Die Wirkung blieb nicht aus: So wurde im Kanton Schwyz am 18. August 2006 ein parlamentarisches Postulat eingereicht, das die Notwendigkeit von gesetzlich verankerten Sofortmassnahmen für die Wegweisung von Tätern unterstreicht. Im Kanton Jura ist ein Gesetzesartikel in Vorbereitung und die Opferhilfestelle wurde aufgestockt. Im Tessin treffen sich VertreterInnen von staatlichen und nichtstaatlichen Fachstellen am heutigen Tag, um vielleicht den Startschuss für eine bessere Vernetzung und Zusammenarbeit zu geben.

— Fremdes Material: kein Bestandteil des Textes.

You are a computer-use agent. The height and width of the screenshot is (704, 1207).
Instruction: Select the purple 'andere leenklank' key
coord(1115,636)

Auch im Kanton Wallis, der sich mit Massnahmen gegen häusliche Gewalt eher schwer tut, haben ParlamentarierInnen diese Forderung im Anschluss an die Aktionstournee und nach der Überreichung von 2200 Unterschriften wieder aufgegriffen.

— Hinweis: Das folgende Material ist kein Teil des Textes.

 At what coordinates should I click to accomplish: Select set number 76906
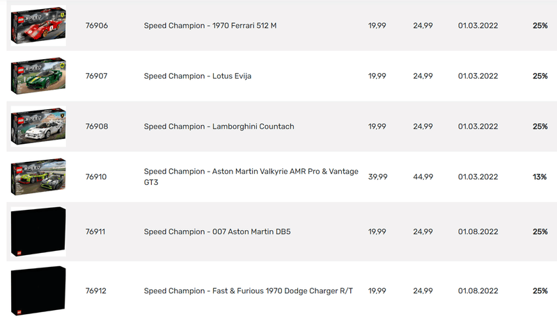coord(97,26)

«Probleme gibt es allerdings weiterhin vor allem bei der Bereitstellung von hinreichenden Ressourcen für die Arbeit gegen häusliche Gewalt, und beim Schutz von Migrantinnen», relativiert Jegher die Fortschritte. So stellte sich zum Beispiel im Kanton Tessin heraus, dass manche Behördenmitglieder nicht einmal Kenntnis von ihrem Ermessensspielraum hatten, wenn es um die Verlängerung des Aufenthalts von gewaltbetroffenen Ausländerinnen geht.

Sensibilisierung erreicht

Die Bilanz der Aktionstournee fällt somit positiv aus, sowohl was die Sensibilisierungsarbeit wie auch das Erreichte betrifft. AI wird die Entwicklung der Gesetzgebung und deren Umsetzung in den Kantonen weiterhin kritisch verfolgen. Die Menschenrechtsorganisation fordert auch die Verantwortlichen im Bildungsbereich auf, die Arbeit an Schulen fortzusetzen.

Und von den Männern erwartet sie, dass sie sich weiterhin gegen häusliche Gewalt stark machen. Mit den Worten des Zuger Regierungsrates Hanspeter Uster: «Häusliche Gewalt war lange ein Tabu in der öffentlichen Wahrnehmung. Sie muss endlich ein Tabu werden in der Realität – und für alle Männer.»